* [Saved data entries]
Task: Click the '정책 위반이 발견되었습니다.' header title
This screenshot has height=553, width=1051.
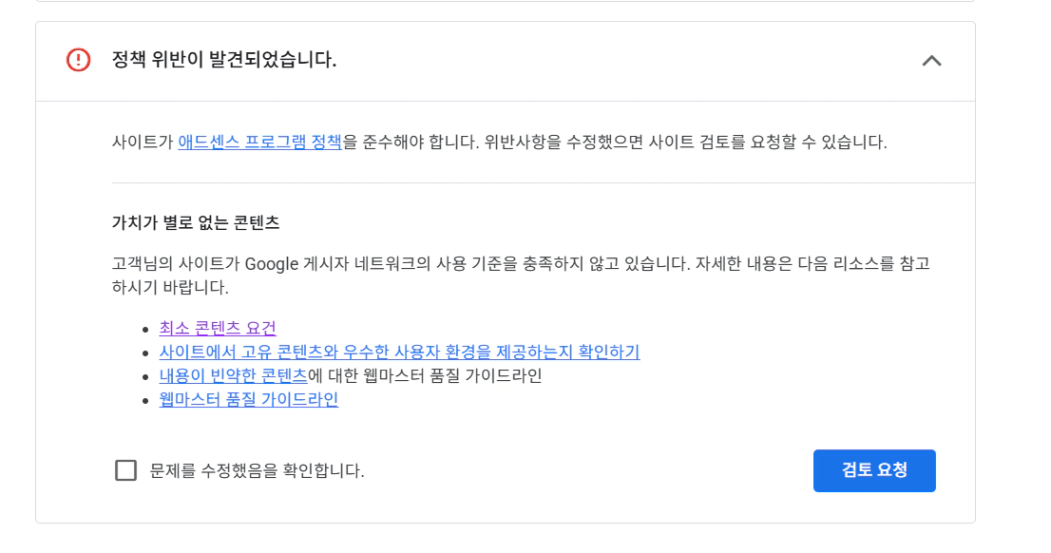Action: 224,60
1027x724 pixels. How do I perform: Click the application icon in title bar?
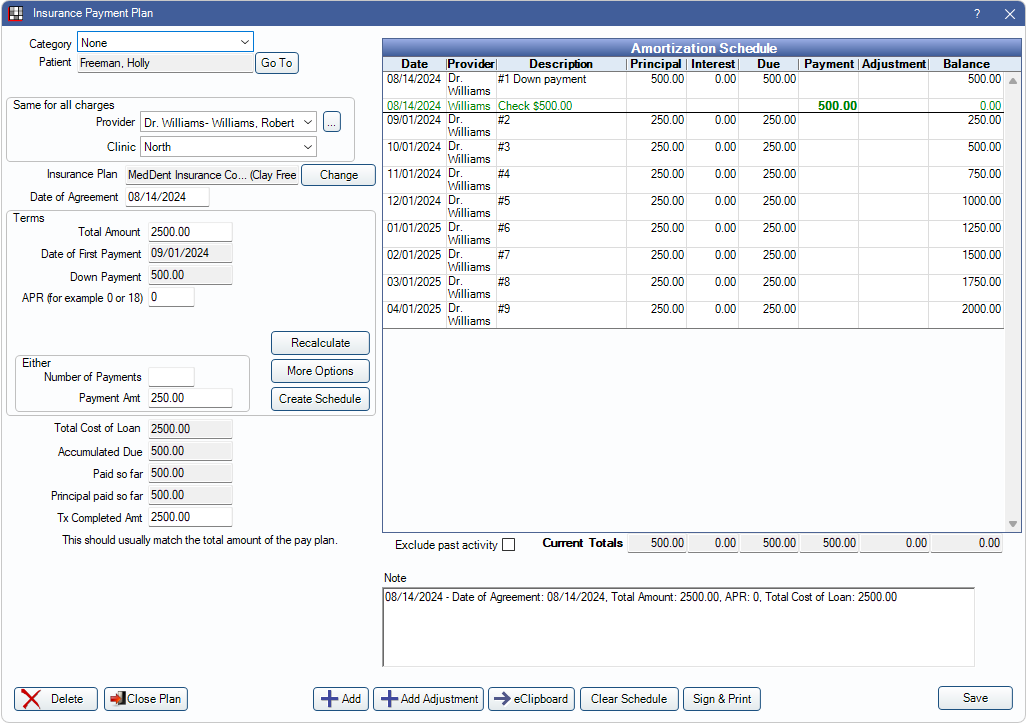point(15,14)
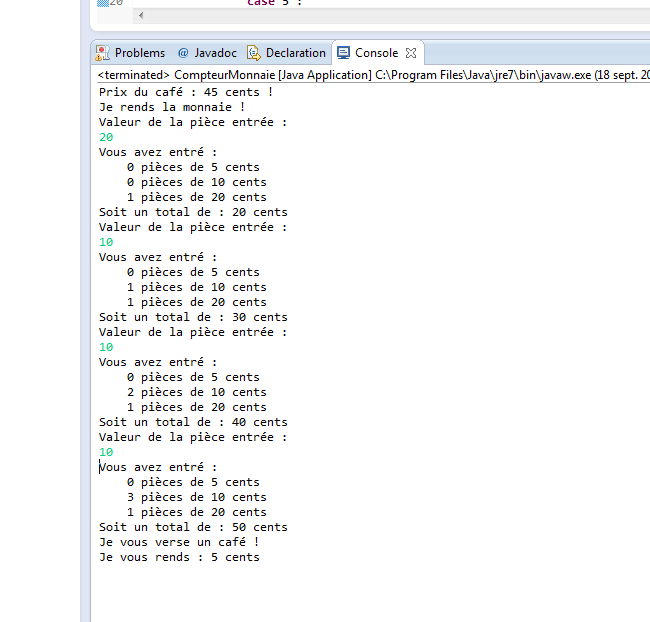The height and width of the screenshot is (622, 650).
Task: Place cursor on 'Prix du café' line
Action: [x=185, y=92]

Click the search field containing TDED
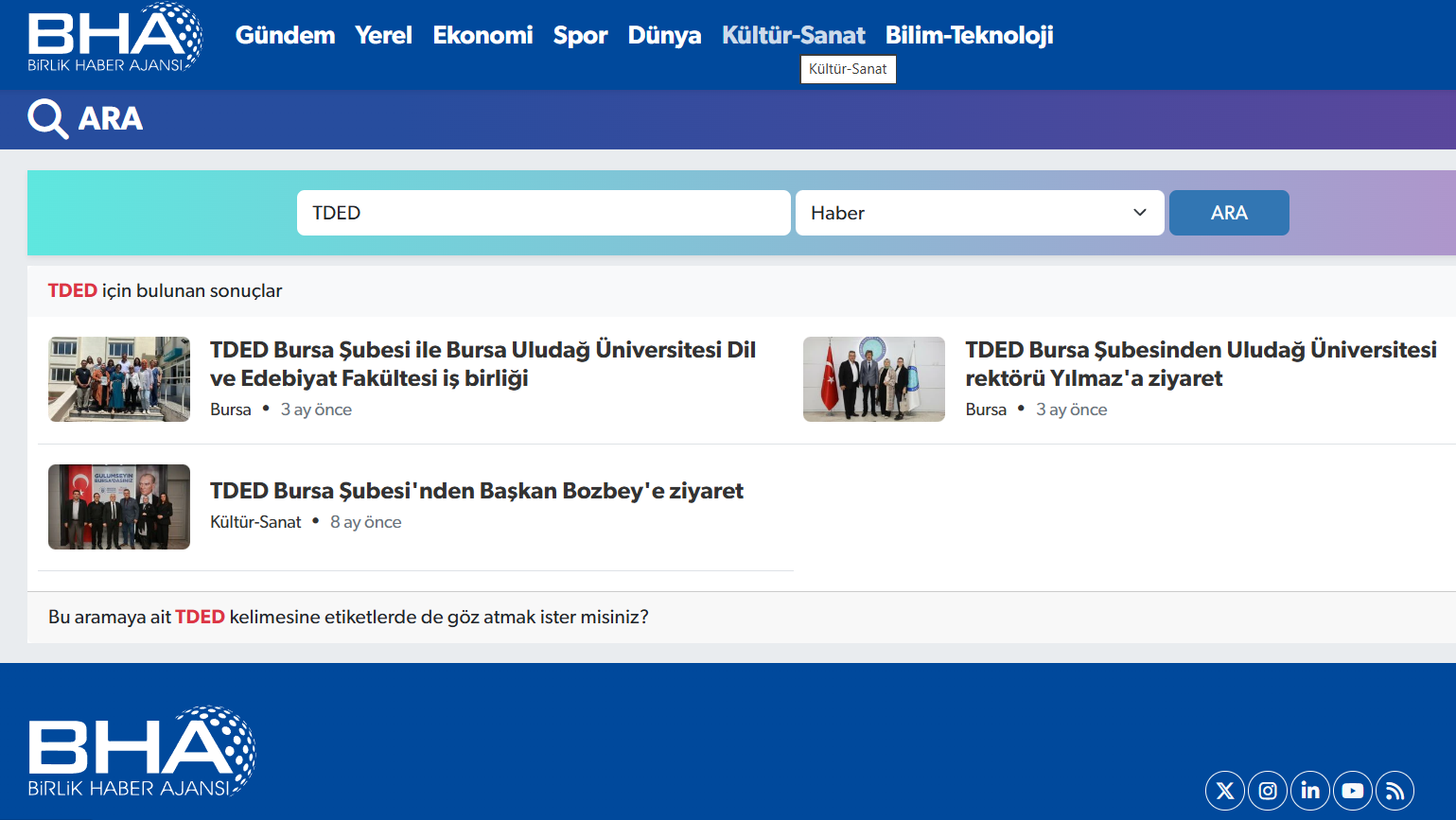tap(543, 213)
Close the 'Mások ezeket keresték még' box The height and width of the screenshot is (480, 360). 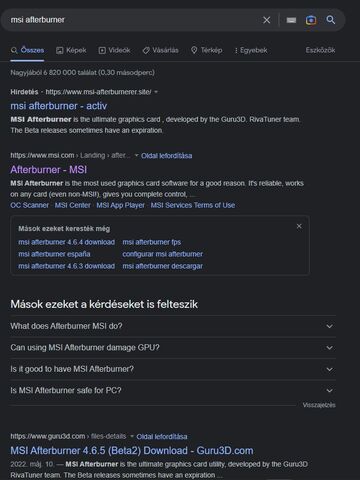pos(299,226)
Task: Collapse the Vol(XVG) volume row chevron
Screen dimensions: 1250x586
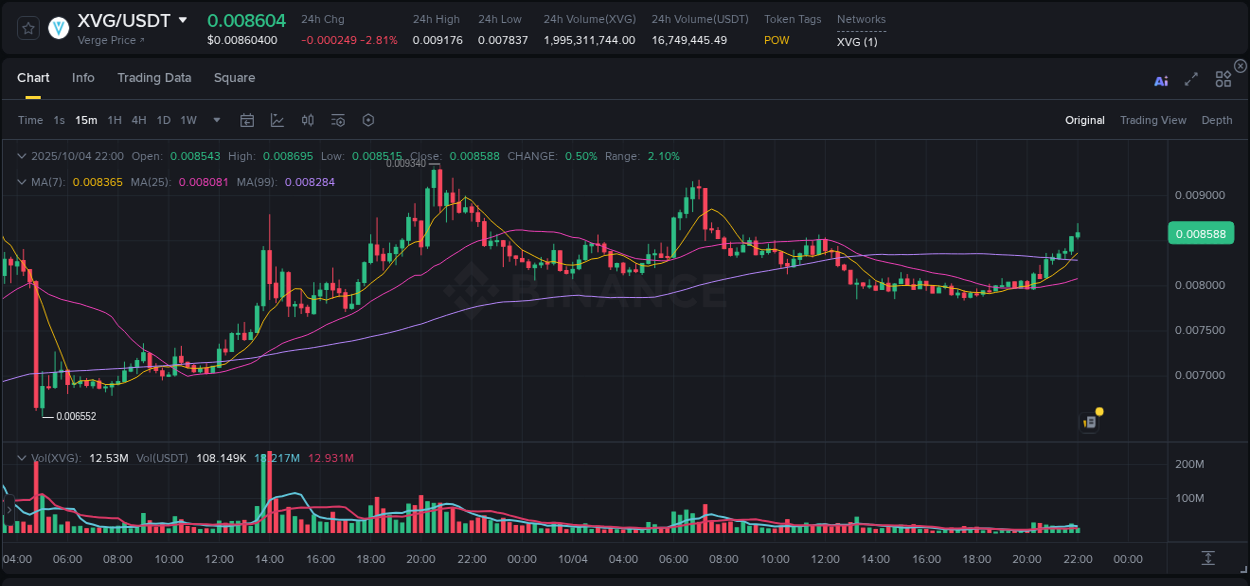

* [WHAT IS BEING ASKED]
All lines from the one with "Task: Collapse the" through the end of the records above must be reproduced exactly, both ends included, and the pictures must be left out.

* [RESPONSE FOR THIS EXERCISE]
Task: Collapse the Vol(XVG) volume row chevron
Screen dimensions: 1250x586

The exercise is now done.